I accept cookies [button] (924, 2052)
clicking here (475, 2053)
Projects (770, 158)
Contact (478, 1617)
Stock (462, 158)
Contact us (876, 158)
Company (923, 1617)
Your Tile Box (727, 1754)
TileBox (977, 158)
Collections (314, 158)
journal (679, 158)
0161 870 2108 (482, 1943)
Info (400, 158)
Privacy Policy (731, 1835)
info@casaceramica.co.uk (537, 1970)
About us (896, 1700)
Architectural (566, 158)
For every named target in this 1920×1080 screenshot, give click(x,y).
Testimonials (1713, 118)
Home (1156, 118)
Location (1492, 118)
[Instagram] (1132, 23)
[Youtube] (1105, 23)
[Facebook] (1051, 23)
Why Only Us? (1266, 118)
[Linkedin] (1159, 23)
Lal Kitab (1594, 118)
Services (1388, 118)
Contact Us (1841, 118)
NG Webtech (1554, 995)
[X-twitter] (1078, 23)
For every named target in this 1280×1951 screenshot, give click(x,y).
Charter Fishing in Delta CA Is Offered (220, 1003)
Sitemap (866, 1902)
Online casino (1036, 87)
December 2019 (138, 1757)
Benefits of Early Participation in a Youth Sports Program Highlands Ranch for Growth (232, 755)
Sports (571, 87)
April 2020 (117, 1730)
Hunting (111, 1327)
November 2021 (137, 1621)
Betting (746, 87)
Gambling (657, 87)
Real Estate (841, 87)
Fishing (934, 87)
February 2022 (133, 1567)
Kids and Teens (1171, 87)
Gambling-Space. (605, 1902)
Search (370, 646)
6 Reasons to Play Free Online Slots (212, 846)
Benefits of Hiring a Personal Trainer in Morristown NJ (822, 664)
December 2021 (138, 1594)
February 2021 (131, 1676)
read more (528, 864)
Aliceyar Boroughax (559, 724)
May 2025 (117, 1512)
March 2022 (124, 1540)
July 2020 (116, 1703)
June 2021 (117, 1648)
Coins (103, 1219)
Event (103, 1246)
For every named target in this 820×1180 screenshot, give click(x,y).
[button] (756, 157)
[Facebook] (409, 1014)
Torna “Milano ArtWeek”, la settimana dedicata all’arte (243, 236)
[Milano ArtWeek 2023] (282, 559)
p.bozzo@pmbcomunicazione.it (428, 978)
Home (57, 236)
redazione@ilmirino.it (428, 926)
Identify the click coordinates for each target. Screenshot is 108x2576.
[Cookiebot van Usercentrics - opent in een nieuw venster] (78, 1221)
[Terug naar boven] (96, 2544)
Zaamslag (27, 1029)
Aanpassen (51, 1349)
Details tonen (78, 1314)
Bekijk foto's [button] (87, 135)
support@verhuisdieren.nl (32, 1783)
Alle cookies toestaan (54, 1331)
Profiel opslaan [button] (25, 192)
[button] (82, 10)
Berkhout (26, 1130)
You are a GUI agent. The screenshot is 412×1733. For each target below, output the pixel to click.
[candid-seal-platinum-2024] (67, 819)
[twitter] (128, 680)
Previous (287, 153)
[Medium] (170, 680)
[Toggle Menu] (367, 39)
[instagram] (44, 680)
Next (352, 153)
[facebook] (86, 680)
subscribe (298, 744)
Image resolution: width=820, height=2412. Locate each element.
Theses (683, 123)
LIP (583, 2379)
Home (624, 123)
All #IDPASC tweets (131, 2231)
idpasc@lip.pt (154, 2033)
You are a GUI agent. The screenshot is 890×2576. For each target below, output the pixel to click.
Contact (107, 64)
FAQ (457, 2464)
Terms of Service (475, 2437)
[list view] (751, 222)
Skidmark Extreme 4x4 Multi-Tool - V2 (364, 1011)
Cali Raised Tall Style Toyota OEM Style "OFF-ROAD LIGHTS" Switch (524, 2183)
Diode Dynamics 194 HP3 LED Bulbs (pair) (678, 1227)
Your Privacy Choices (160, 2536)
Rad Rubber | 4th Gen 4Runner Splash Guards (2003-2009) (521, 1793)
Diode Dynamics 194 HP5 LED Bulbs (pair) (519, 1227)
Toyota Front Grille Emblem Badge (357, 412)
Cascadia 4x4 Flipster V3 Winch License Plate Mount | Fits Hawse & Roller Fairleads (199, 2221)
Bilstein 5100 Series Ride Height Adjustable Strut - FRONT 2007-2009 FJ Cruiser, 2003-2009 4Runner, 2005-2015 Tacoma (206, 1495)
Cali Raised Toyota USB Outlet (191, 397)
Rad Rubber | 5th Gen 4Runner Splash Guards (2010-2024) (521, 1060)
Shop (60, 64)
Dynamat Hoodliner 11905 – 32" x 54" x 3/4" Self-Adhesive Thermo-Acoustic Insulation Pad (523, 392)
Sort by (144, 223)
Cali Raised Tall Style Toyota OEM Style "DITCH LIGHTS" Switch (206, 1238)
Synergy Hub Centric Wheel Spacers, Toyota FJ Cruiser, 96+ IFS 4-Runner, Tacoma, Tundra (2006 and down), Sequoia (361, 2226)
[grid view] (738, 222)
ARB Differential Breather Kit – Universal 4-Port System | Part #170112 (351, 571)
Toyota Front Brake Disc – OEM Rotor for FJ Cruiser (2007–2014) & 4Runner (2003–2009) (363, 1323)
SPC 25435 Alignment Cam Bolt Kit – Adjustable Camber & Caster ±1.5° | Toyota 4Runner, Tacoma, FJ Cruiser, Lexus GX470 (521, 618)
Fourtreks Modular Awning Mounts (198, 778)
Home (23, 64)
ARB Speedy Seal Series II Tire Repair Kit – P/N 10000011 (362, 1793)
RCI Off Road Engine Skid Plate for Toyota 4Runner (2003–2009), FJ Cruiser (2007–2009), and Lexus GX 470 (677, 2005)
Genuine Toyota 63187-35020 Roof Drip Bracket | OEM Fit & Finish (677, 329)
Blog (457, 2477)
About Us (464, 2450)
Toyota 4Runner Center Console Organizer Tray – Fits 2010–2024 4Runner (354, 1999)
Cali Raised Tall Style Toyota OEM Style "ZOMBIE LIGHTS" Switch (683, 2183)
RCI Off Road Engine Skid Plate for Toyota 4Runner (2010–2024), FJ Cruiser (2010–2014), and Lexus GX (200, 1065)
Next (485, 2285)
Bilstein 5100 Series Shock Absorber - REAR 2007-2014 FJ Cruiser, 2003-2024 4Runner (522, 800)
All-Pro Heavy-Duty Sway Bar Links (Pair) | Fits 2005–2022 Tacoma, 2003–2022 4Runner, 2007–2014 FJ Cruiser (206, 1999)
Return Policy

━━━━━━━━━━━━━━━━━━━━━━━━━━━━━━

### TASK STATEMENT:
Return, word for word, every line from the top of the entries down to the line that holds "About us (896, 1700)", both included.

### SOLUTION FOR THIS TASK:
I accept cookies [button] (924, 2052)
clicking here (475, 2053)
Projects (770, 158)
Contact (478, 1617)
Stock (462, 158)
Contact us (876, 158)
Company (923, 1617)
Your Tile Box (727, 1754)
TileBox (977, 158)
Collections (314, 158)
journal (679, 158)
0161 870 2108 (482, 1943)
Info (400, 158)
Privacy Policy (731, 1835)
info@casaceramica.co.uk (537, 1970)
About us (896, 1700)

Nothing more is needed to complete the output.